» **Problem to work on**
Reproduce the entries below, please. Keep every character the same.

» **Entries supplied**
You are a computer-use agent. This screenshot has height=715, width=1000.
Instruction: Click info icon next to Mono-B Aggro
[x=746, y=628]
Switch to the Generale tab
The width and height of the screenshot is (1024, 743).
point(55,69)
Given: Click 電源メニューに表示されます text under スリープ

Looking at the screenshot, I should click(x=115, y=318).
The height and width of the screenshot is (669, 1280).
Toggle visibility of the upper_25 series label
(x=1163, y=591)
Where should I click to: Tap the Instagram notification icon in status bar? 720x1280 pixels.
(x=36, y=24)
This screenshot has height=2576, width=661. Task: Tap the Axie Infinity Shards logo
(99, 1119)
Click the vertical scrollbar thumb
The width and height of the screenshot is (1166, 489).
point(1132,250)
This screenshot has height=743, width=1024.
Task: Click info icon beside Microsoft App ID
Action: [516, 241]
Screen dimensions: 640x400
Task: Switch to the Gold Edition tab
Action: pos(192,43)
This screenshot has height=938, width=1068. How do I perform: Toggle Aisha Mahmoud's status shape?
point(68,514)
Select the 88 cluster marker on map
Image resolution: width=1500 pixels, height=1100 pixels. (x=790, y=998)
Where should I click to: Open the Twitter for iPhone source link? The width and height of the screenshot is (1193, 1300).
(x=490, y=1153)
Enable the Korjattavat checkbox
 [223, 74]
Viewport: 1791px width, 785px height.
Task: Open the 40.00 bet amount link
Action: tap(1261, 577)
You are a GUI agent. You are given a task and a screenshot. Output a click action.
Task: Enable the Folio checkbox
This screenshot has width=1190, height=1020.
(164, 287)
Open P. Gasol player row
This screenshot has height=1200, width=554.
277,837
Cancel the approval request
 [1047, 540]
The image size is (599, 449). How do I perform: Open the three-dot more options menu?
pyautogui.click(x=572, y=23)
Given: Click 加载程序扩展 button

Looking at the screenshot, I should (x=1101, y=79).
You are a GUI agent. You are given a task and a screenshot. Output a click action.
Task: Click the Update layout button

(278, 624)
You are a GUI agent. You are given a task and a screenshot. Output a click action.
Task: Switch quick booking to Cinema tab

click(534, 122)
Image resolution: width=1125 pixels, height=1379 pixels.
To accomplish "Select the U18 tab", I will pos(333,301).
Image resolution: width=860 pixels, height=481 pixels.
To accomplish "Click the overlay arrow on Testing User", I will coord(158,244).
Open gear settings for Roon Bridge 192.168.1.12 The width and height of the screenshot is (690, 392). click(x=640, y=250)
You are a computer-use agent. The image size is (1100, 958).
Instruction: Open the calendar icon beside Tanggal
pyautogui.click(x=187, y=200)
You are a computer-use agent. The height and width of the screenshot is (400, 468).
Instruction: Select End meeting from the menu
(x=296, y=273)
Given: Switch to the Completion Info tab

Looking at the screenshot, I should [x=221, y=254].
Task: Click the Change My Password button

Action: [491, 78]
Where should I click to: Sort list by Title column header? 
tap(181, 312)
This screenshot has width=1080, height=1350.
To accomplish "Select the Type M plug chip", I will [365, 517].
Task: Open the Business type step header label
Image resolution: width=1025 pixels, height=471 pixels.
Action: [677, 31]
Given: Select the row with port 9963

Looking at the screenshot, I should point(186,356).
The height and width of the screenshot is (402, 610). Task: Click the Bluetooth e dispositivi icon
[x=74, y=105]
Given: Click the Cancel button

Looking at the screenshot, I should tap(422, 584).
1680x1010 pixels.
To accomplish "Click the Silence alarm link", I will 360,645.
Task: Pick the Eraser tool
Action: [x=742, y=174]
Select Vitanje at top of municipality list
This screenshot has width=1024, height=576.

» **Output below**
You are a computer-use agent. This screenshot has height=715, width=1000.
Instruction: Click info icon next to Mono-B Aggro
[x=746, y=628]
Switch to the Generale tab
The width and height of the screenshot is (1024, 743).
point(55,69)
Given: Click 電源メニューに表示されます text under スリープ

Looking at the screenshot, I should click(x=115, y=318).
The height and width of the screenshot is (669, 1280).
Toggle visibility of the upper_25 series label
(x=1163, y=591)
Where should I click to: Tap the Instagram notification icon in status bar? 720x1280 pixels.
(x=36, y=24)
This screenshot has height=2576, width=661. Task: Tap the Axie Infinity Shards logo
(99, 1119)
Click the vertical scrollbar thumb
The width and height of the screenshot is (1166, 489).
point(1132,250)
This screenshot has height=743, width=1024.
Task: Click info icon beside Microsoft App ID
Action: [516, 241]
Screen dimensions: 640x400
Task: Switch to the Gold Edition tab
Action: pos(192,43)
This screenshot has height=938, width=1068. How do I perform: Toggle Aisha Mahmoud's status shape?
point(68,514)
Select the 88 cluster marker on map
Image resolution: width=1500 pixels, height=1100 pixels. (x=790, y=998)
Where should I click to: Open the Twitter for iPhone source link? The width and height of the screenshot is (1193, 1300).
(x=490, y=1153)
Enable the Korjattavat checkbox
 [223, 74]
Viewport: 1791px width, 785px height.
Task: Open the 40.00 bet amount link
Action: tap(1261, 577)
You are a GUI agent. You are given a task and a screenshot. Output a click action.
Task: Enable the Folio checkbox
This screenshot has width=1190, height=1020.
(164, 287)
Open P. Gasol player row
This screenshot has height=1200, width=554.
277,837
Cancel the approval request
 [1047, 540]
The image size is (599, 449). How do I perform: Open the three-dot more options menu?
pyautogui.click(x=572, y=23)
Given: Click 加载程序扩展 button

Looking at the screenshot, I should (x=1101, y=79).
You are a GUI agent. You are given a task and a screenshot. Output a click action.
Task: Click the Update layout button

(278, 624)
You are a GUI agent. You are given a task and a screenshot. Output a click action.
Task: Switch quick booking to Cinema tab

click(534, 122)
Image resolution: width=1125 pixels, height=1379 pixels.
To accomplish "Select the U18 tab", I will pos(333,301).
Image resolution: width=860 pixels, height=481 pixels.
To accomplish "Click the overlay arrow on Testing User", I will coord(158,244).
Open gear settings for Roon Bridge 192.168.1.12 The width and height of the screenshot is (690, 392). click(x=640, y=250)
You are a computer-use agent. The image size is (1100, 958).
Instruction: Open the calendar icon beside Tanggal
pyautogui.click(x=187, y=200)
You are a computer-use agent. The height and width of the screenshot is (400, 468).
Instruction: Select End meeting from the menu
(x=296, y=273)
Given: Switch to the Completion Info tab

Looking at the screenshot, I should [x=221, y=254].
Task: Click the Change My Password button

Action: [491, 78]
Where should I click to: Sort list by Title column header? 
tap(181, 312)
This screenshot has width=1080, height=1350.
To accomplish "Select the Type M plug chip", I will [365, 517].
Task: Open the Business type step header label
Image resolution: width=1025 pixels, height=471 pixels.
Action: [677, 31]
Given: Select the row with port 9963

Looking at the screenshot, I should point(186,356).
The height and width of the screenshot is (402, 610). Task: Click the Bluetooth e dispositivi icon
[x=74, y=105]
Given: Click the Cancel button

Looking at the screenshot, I should tap(422, 584).
1680x1010 pixels.
To accomplish "Click the Silence alarm link", I will 360,645.
Task: Pick the Eraser tool
Action: [x=742, y=174]
Select Vitanje at top of municipality list
This screenshot has width=1024, height=576.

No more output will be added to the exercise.